笔者建议:对用人单位而言,本案是一个深刻的警示。首先,不得以任何法定义务作为谈判筹码。开具离职证明、支付工资、缴纳社保等均是用人单位的法定义务,不得附加“签署某协议”等任何条件。以这些义务相威胁,不仅无法达成有效的和解协议,反而会被认定为胁迫,导致协议被撤销,同时面临违法解除劳动合同赔偿金、工资差额、未休年休假工资等多重支付义务,得不偿失。其次,应当规范协商解除的程序与方式。建议用人单位在与员工协商解除劳动合同时,保持善意、公平、透明的立场,避免使用任何带有威胁性质的言辞(如“不签就走人”“不签就不给证明”“不签就影响背景调查”等)。所有协商过程应形成书面记录或录音留存,以证明协议系双方自愿、平等协商的结果。再次,协议中应明确列明各项补偿项目的计算依据和金额,确保不低于法定标准,防止被认定为显失公平。最后,建议在协议签署时给予员工合理的考虑期限(如3-7天),并明确告知员工“有权咨询律师或专业人士”,在签字处设置“本人已充分理解协议内容并自愿签署”的确认条款,以强化协议效力的证明力。

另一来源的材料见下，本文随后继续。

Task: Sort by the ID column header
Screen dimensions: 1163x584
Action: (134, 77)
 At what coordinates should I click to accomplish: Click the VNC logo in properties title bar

对员工而言,在面临用人单位以法定义务相威胁要求签署协议时,应保持理性并注意以下要点:第一,保留证据至关重要。本案中常某提交的录音证据成为认定胁迫的关键。员工在与用人单位沟通协商解除事宜时,可在不违法的情况下对沟通过程进行录音,或通过微信、邮件等书面方式留存关键证据,尤其是涉及“不签协议就不能开具离职证明”“不签协议就不发工资”等威胁性表述的内容。第二,要认识到“不具备协商劣势”不等于“意思表示真实”。即便员工自身具有较强谈判能力,但若用人单位的威胁行为客观存在,员工仍可主张协议因胁迫而无效。第三,若不慎签署了受胁迫的协议,应及时采取法律行动。根据《民法典》第152条,受胁迫方应自胁迫行为终止之日起一年内行使撤销权,向人民法院请求撤销协议。第四,即便协议中载明“劳动报酬含加班工资均已结清”等条款,若员工确有证据证明存在未结清的加班费、工资差额等,仍可通过提起劳动仲裁主张权利,前提是能够证明协议存在胁迫、欺诈或显失公平等情形。第五,需要特别提示的是,如果员工无法证明存在胁迫、欺诈等情形,且协议金额不低于法定标准的合理范围(通常参照法定标准的70%-80%以上),法院一般会认定协议有效。因此,员工在签署任何离职协议前,应谨慎评估自身权益,必要时咨询专业律师,切勿因急于离职或被公司施压而草率签字。